I understand that plotting is paramount in the mystery genre, but I especially love reading novels that not only weave a compelling story, but also allow room for me to get thoroughly involved with the every day lives of their protagonists. Judy Hill and hitherto nameless Lloyd are so lovingly-drawn that it's a rare and genuine pleasure to spend time with them. Jill McGown never disappoints me. I think "Death in the Family" is the strongest entry to date in this rock-solid series, and I found it almost impossible to put down.

Rating: 4 stars
Summary: Quite a good psychological thriller!
Review: This book is a strong new entry in the Lloyd/Hill series. More than any of her previous books, this one enters the dark side in full force. There are many sinister undertones throughout the book, and it makes the reader rush to keep up to them. In this book, Judy and Lloyd have their new daughter in their life, and along with sleepless nights, it causes Judy a lot of angst as it gets closer to her time for returning to work. A murder and a baby kidnapping that occur during this time runs closely parallel to all of Judy's guilty mother feelings. While on the murder case without Judy, Lloyd is finding that his theories are not making sense, and he can't make head or tail of the little puzzles liberally sprinkled througout the investigation.
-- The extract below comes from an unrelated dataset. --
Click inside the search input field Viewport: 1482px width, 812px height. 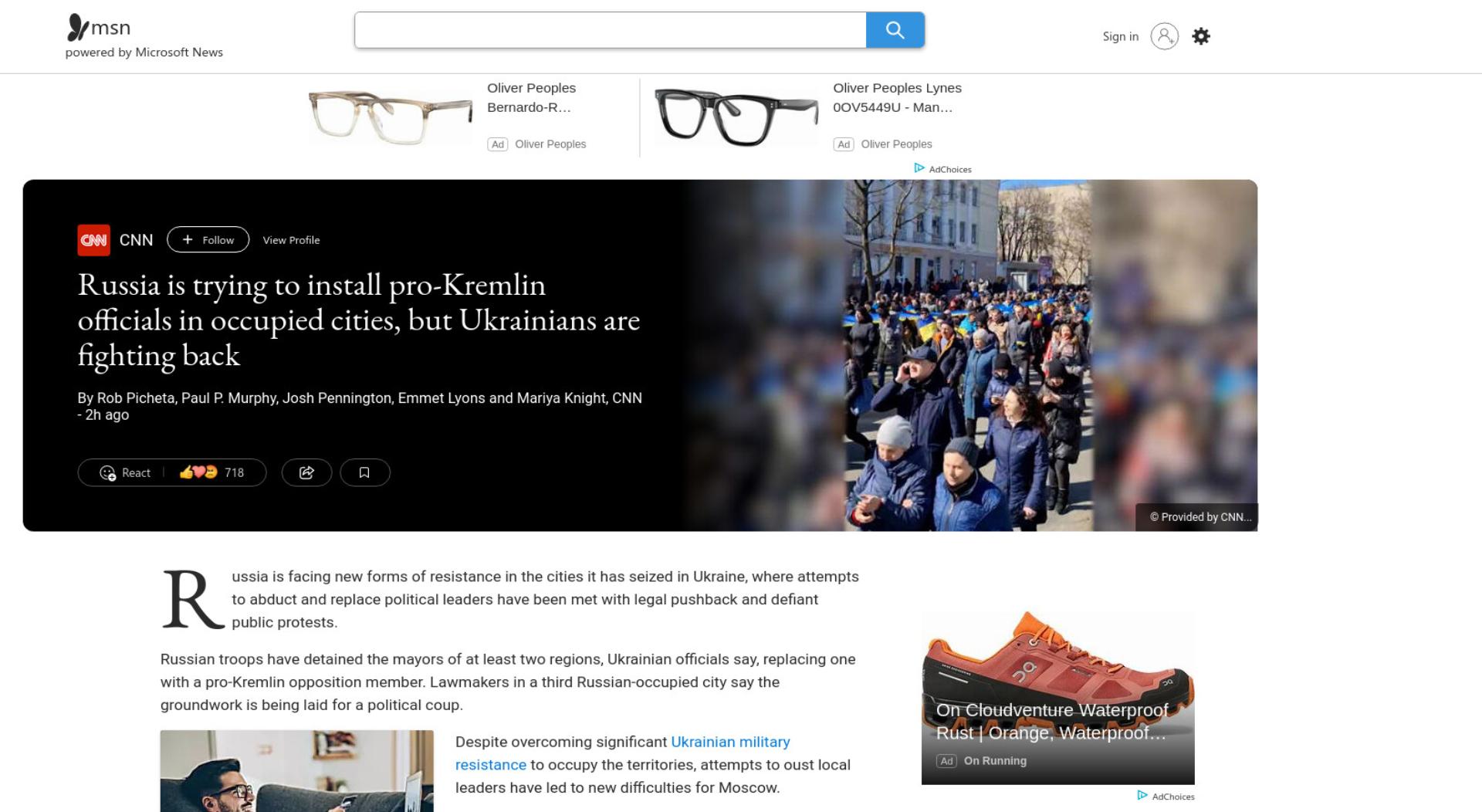pos(610,30)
He feels in his gut that he's arresting the wrong person for the murder, but he has no way of proving who actually did it. All the available suspects seem to have cast-iron alibies. But on the very doorstep of their wedding ceremeony, Lloyd and Hill unmask the murder. At the end of the book we see Lloyd and Judy actually getting married, and we actually discover Lloyd's hated first name. A stunner of a story!